The sentiment analysis model is trained using a Support Vector Machine (SVM) classifier with a linear kernel. The cleaned text data is transformed into a bag-of-words representation using the CountVectorizer. The trained model is saved as `Sentiment_classifier_model.joblib`, and the corresponding TF-IDF vectorizer is saved as `vectorizer_model.joblib`.



# Usage :

from huggingface_hub import hf_hub_download
import joblib
from sklearn.preprocessing import LabelEncoder

model = joblib.load(
    hf_hub_download("DineshKumar1329/Sentiment_Analysis", "sklearn_model.joblib")
)

tfidf_vectorizer = joblib.load('/content/vectorizer_model.joblib')  # Replace with your path

def clean_text(text):
  return text.lower()

def predict_sentiment(user_input):
  """Predicts sentiment for a given user input."""
  cleaned_text = clean_text(user_input)
  input_matrix = tfidf_vectorizer.transform([cleaned_text])
  prediction = model.predict(input_matrix)[0]

  if isinstance(model.classes_, LabelEncoder):
    prediction = model.classes_.inverse_transform([prediction])[0]

  return prediction

user_input = input("Enter a sentence: ")

predicted_sentiment = predict_sentiment(user_input)

print(f"Predicted Sentiment: {predicted_sentiment}")



from transformers import AutoTokenizer, AutoModelForSequenceClassification
from sklearn.preprocessing import LabelEncoder
import joblib


def load_model_and_tokenizer(model_name="DineshKumar1329/Sentiment_Analysis"):
    """Loads the sentiment analysis model and tokenizer from Hugging Face Hub."""

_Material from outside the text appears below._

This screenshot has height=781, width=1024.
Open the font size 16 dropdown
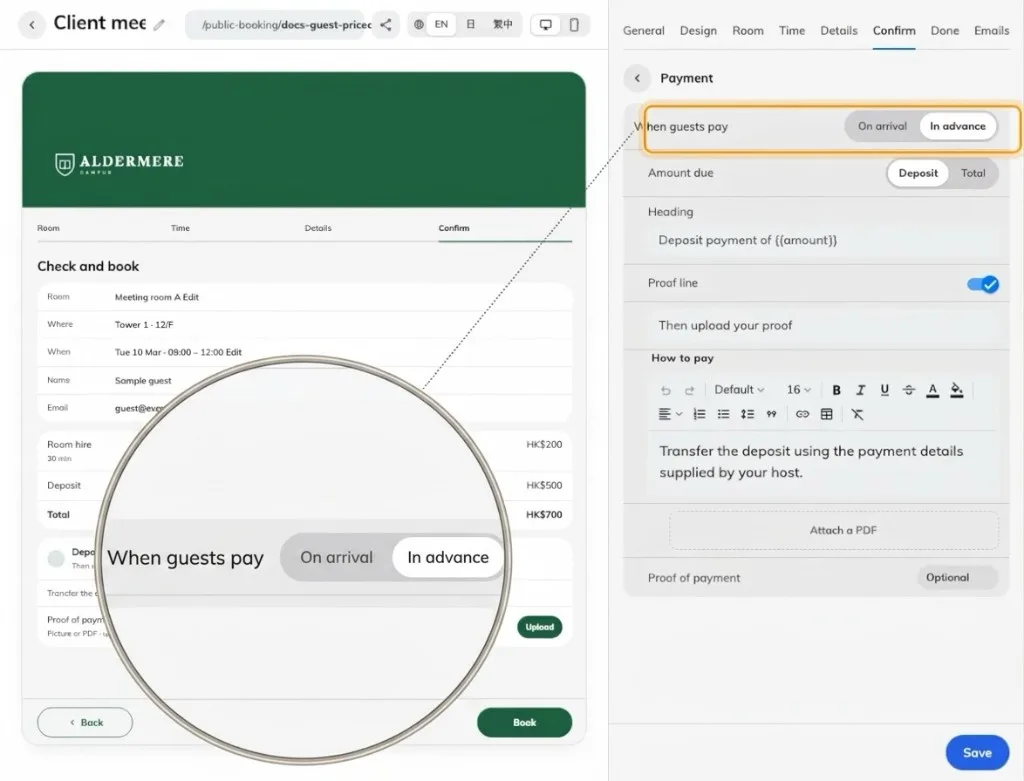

    # Replace with desired model name if using a different model
    model = AutoModelForSequenceClassification.from_pretrained(model_name)
    tokenizer = AutoTokenizer.from_pretrained(model_name)

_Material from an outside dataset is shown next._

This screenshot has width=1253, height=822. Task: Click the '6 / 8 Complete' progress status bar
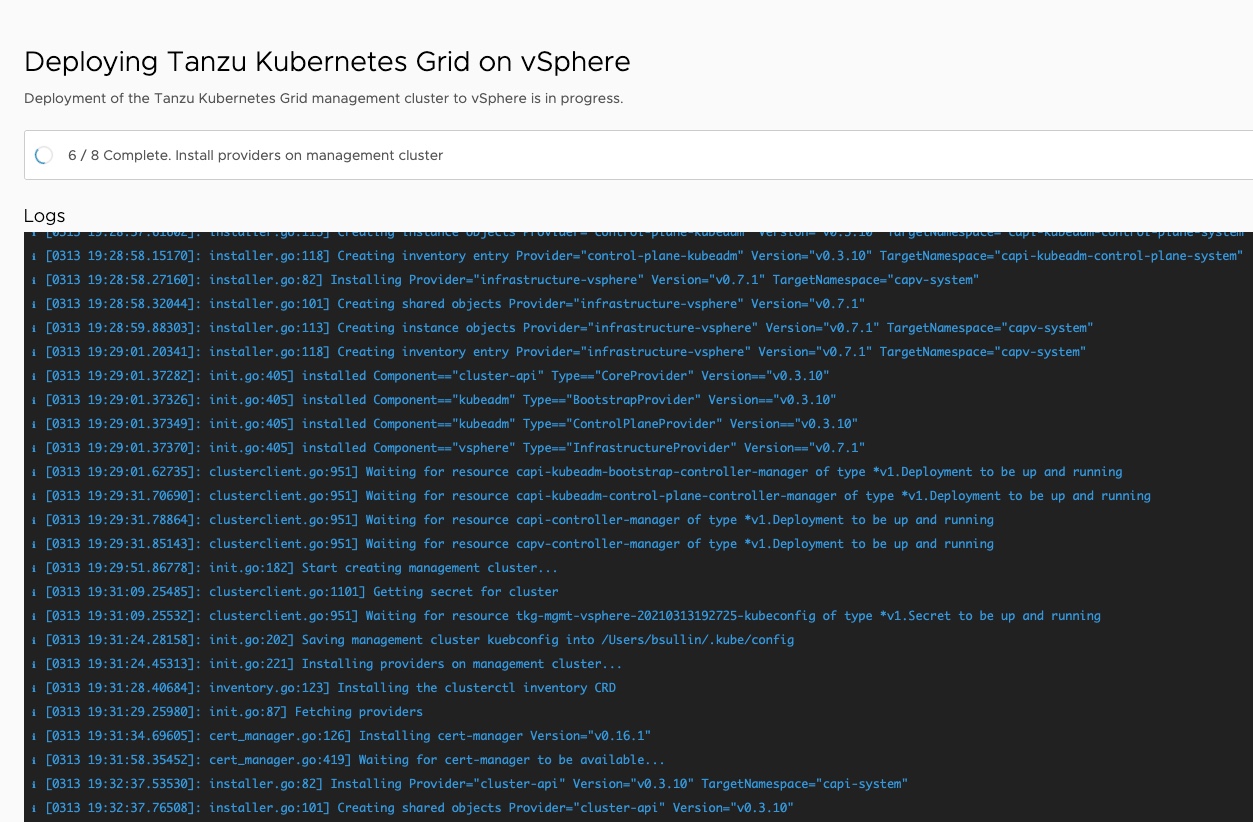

    return model, tokenizer


def clean_text(text):
    """Converts the input text to lowercase for case-insensitive processing."""
    return text.lower()


def predict_sentiment(user_input, model, tokenizer):
    """Predicts sentiment for a given user input."""

    cleaned_text = clean_text(user_input)
    encoded_text = tokenizer(cleaned_text, return_tensors="pt")

    with torch.no_grad():
        outputs = model(**encoded_text)
        logits = outputs.logits
        prediction = torch.argmax(logits, dim=-1).item()

    if isinstance(model.config.label_list, LabelEncoder):
        prediction = model.config.label_list.inverse_transform([prediction])[0]

    return prediction


if __name__ == "__main__":
    model, tokenizer = load_model_and_tokenizer()

    user_input = input("Enter a sentence: ")

    predicted_sentiment = predict_sentiment(user_input, model, tokenizer)

    print(f"Predicted Sentiment: {predicted_sentiment}")